A polycentric approach should only be used within a company in which there is a certain amount of comfort in allowing the host country to make all major decisions, following their own procedures and objectives. It must be understood that there is limited control or communication between the home and host-country, and products and distribution may vary across countries. Companies should evaluate all legs of the EPG model before implementing a strategy, as all companies differ in international strategy among industry and region.

====Costs and benefits of polycentrism====

| Costs | Benefits |
|---|---|
| Waste due to duplication | Intense exploitation of local markets |
| Localization costs of "universal" products | Better sales due to better-informed local management |
| Inefficient use of home-country experience | More initiative for local products |
| Excessive regard for local traditions at expense of global growth | More host government support |
|  | Good local managers with high morale |

===Geocentrism===
The third and last aspect of the EPG model is the geocentric portion, this notion focuses on a more world-orientated approach to multinational management.
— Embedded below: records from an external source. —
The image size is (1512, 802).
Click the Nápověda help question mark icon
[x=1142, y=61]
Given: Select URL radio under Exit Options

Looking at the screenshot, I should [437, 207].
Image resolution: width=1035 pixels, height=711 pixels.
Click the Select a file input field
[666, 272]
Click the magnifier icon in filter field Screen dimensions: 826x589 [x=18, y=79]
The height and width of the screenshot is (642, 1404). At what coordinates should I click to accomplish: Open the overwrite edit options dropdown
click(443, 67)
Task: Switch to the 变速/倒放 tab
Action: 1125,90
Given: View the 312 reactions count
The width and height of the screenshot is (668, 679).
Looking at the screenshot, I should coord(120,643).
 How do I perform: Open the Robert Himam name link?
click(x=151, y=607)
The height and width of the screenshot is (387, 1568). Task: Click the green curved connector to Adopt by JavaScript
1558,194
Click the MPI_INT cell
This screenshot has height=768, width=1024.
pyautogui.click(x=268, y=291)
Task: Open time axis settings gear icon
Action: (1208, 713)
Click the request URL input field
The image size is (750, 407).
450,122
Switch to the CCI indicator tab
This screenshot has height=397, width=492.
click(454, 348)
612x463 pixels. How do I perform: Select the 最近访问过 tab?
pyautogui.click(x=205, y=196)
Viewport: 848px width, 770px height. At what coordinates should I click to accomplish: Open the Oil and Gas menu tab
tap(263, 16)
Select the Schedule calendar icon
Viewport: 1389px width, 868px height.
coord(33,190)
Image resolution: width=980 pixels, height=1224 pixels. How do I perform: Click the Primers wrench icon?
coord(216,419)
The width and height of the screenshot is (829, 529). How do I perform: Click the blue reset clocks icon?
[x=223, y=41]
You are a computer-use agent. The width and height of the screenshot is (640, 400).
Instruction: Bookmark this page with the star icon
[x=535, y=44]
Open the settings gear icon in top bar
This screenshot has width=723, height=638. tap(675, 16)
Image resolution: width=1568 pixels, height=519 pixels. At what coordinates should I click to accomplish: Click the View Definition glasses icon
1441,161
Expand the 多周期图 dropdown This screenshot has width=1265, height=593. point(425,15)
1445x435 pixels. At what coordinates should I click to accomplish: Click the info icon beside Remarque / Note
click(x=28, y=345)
The main difference of geocentrism compared to ethno- and polycentrism is that it does not show a bias to either home or host country preferences but rather spotlights the significance of doing whatever it takes to better serve the organization. This is evident in the sense that upper management does not hire or delegate responsibility to an individual because they best exemplify the host or home countries opinions. Instead, management selects the person best suited to foster the companies goals and solve problems worldwide. The purpose of this is to build an organization in which the subsidiary is not only a good citizen of the host nation but is a leading exporter from this nation in the international community and contributes such benefits as (1) an increasing supply of hard currency, (2) new skills and, (3) a knowledge of advanced technology.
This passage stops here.